This repository contains an implementation of the Stochastic Gradient Langevin Dynamics (SGLD) algorithm. SGLD is a stochastic optimization method that bridges traditional optimization and Bayesian posterior sampling. By adding Gaussian noise to gradient updates, SGLD transitions seamlessly from optimization to posterior sampling, making it a powerful tool for Bayesian inference on large datasets.

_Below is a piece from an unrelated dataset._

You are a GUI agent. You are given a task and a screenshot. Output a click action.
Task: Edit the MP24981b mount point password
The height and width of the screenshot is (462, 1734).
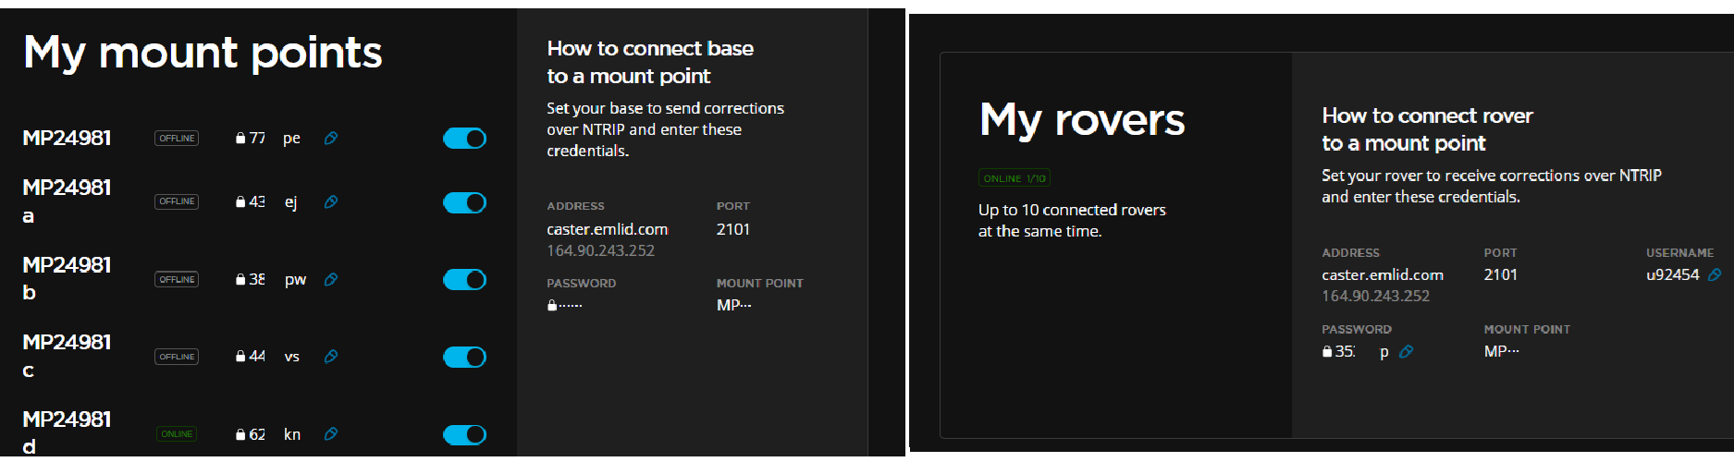331,280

This implementation is inspired by the paper "Bayesian Learning via Stochastic Gradient Langevin Dynamics" by Max Welling and Yee Whye Teh (2011).
SGLD Logistic.py
: Python implementation of SGLD and SGD algorithms, applied to a logistic regression example.WelTeh2011a.pdf
: Reference paper for SGLD.README.md
: This documentation.
- Implements both SGLD and SGD algorithms.
- Simulates logistic regression data.
- Compares SGLD and SGD in terms of convergence and parameter estimation.
- Provides visualization of parameter traces and convergence metrics.
- SGLD
- Combines stochastic gradient descent with Langevin dynamics by injecting noise into gradient updates.
- Approximates posterior sampling as step size anneals to zero.
- SGD
- Standard stochastic gradient descent for comparison.
- Python 3.x
- Libraries:
scipy
,numpy
,matplotlib
,pandas
,autograd
,sklearn
Install the required libraries using the following command:
pip install -r requirements.txt
- Clone the repository:
git clone https://github.com/shibo769/Simple-SGLD-Implementation.git cd Simple-SGLD-Implementation
- Run the Python script:
python SGLD\ Logistic.py
The script will:
- Simulate logistic regression data.
- Optimize parameters using SGLD and SGD.
- Plot parameter traces and convergence metrics.
Below is a brief snippet illustrating how SGLD is implemented:
def SGLD(n_steps, burn_in, batch_size, theta_init, gamma, X, Y, thin=1):
theta = theta_init.copy()
thetas = []
for i in range(n_steps):
X_batch, Y_batch = batch(X, Y, len(X), batch_size)
proposal_loc = 0.5 * gamma * (grad_prior(theta) + (len(X) / batch_size) * grad_lik(theta, X_batch, Y_batch))
theta = theta + stats.multivariate_normal.rvs(mean=proposal_loc, cov=gamma)
if i >= burn_in and i % thin == 0:
thetas.append(theta.copy())
return np.array(thetas)
- Visualization: The script generates trace plots comparing SGLD and SGD parameter updates.
- Performance: SGLD provides posterior samples while SGD converges to the maximum a posteriori (MAP) estimate.
- Max Welling and Yee Whye Teh. "Bayesian Learning via Stochastic Gradient Langevin Dynamics." Proceedings of the 28th International Conference on Machine Learning (ICML), 2011.
This work is based on the foundational research by Max Welling and Yee Whye Teh. The implementation draws upon their theoretical insights and examples from their paper.
This project is licensed under the MIT License. See the LICENSE file for details.